Estimates of the project’s ridership, which is critical to its viability, particularly since operating subsidies are prohibited, have dropped from as high as 117 million passengers a year to 36 million. That would still be more than the entire Amtrak system, which covers more than 500 destinations in 46 states and serves fewer than 32 million passengers per year. Amtrak’s high-speed Acela Express service, which serves a larger, denser market than the planned California system—including Boston, New York City and Washington, D.C.—has an annual ridership of just 3.4 million.

Even Gov. Gavin Newsom realized the hopelessness of the project when he used his State of the State address in February to “level about high-speed rail.”

“[L]et’s be real,” he said. “The project, as currently planned, would cost too much and take too long.”

Newsom wants to scale the project back to the current segment under construction, expanding it a bit so that it would run from Merced to Bakersfield. After his announcement, President Donald Trump accused California of reneging on its deal with the federal government—which has provided about $2.5 billion in matching funds for the project and promised $929 million more—and demanded a return of the money.

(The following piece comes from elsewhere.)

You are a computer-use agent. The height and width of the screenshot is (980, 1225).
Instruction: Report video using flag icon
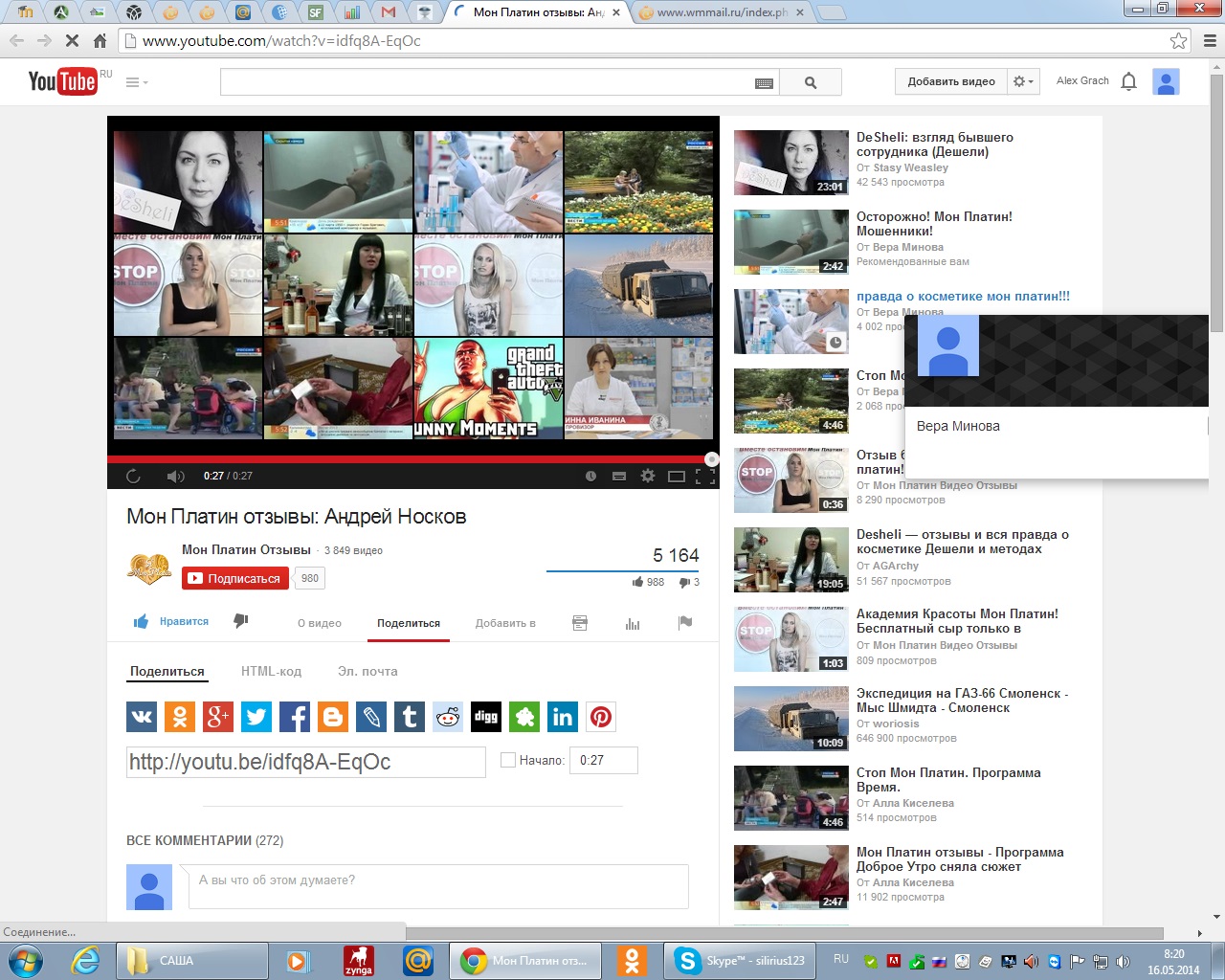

“California has been forced to cancel the massive bullet train project after having spent and wasted many billions of dollars,” Trump wrote via Twitter. “They owe the Federal Government three and a half billion dollars. We want that money back now.”

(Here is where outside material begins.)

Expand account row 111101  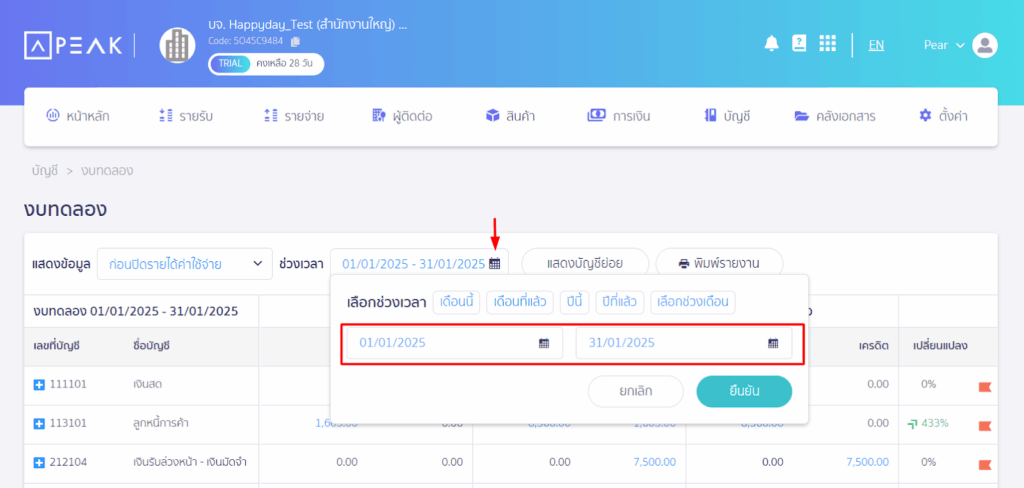click(x=40, y=384)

“This is CA’s money,” Newsom tweeted in response. “We’re not giving it back.”

Taxpayers in the other 49 states might beg to differ.

The Trump administration recently made good on its threat to withhold the $929 million tranche, though it faces a steep uphill battle to recover the $2.5 billion that has already been spent. That calculus may change, however, if California misses its 2022 deadline to complete the segment, which is quite likely. It may all depend upon whether Trump wins another term in office.

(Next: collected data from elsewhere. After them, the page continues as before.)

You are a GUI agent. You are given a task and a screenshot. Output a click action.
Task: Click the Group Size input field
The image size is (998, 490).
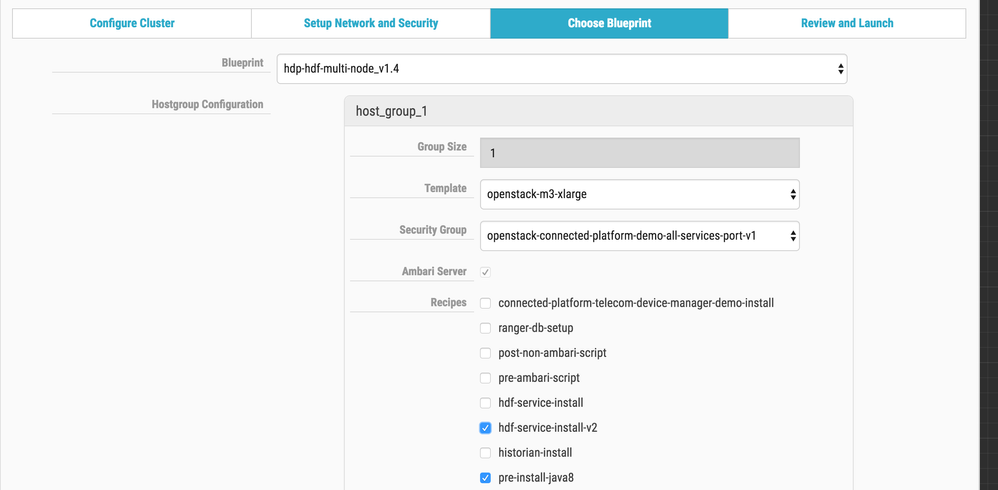640,152
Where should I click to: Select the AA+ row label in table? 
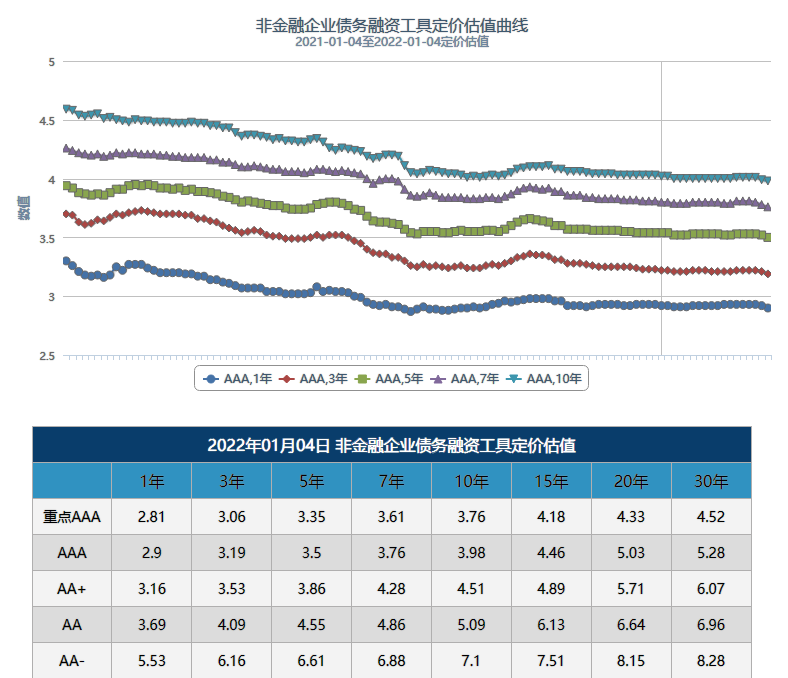[72, 588]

The high-speed rail project has already been spared one contractual deadline, when the Obama administration, during its final year, extended the previous 2017 deadline. Another Democratic administration would likely be similarly accommodating.

The cost of Newsom’s scaled-down rail segment is currently estimated at $20.4 billion, up nearly $2 billion just since last year’s estimate, and the state will probably not even be able to pay for all of that. Yet, California is plowing full steam ahead, even down (quite literally) an unfinished track. In March, it sold another $600 million in bonds to fund the project.

How many boondoggles will the state have to sell to complete it?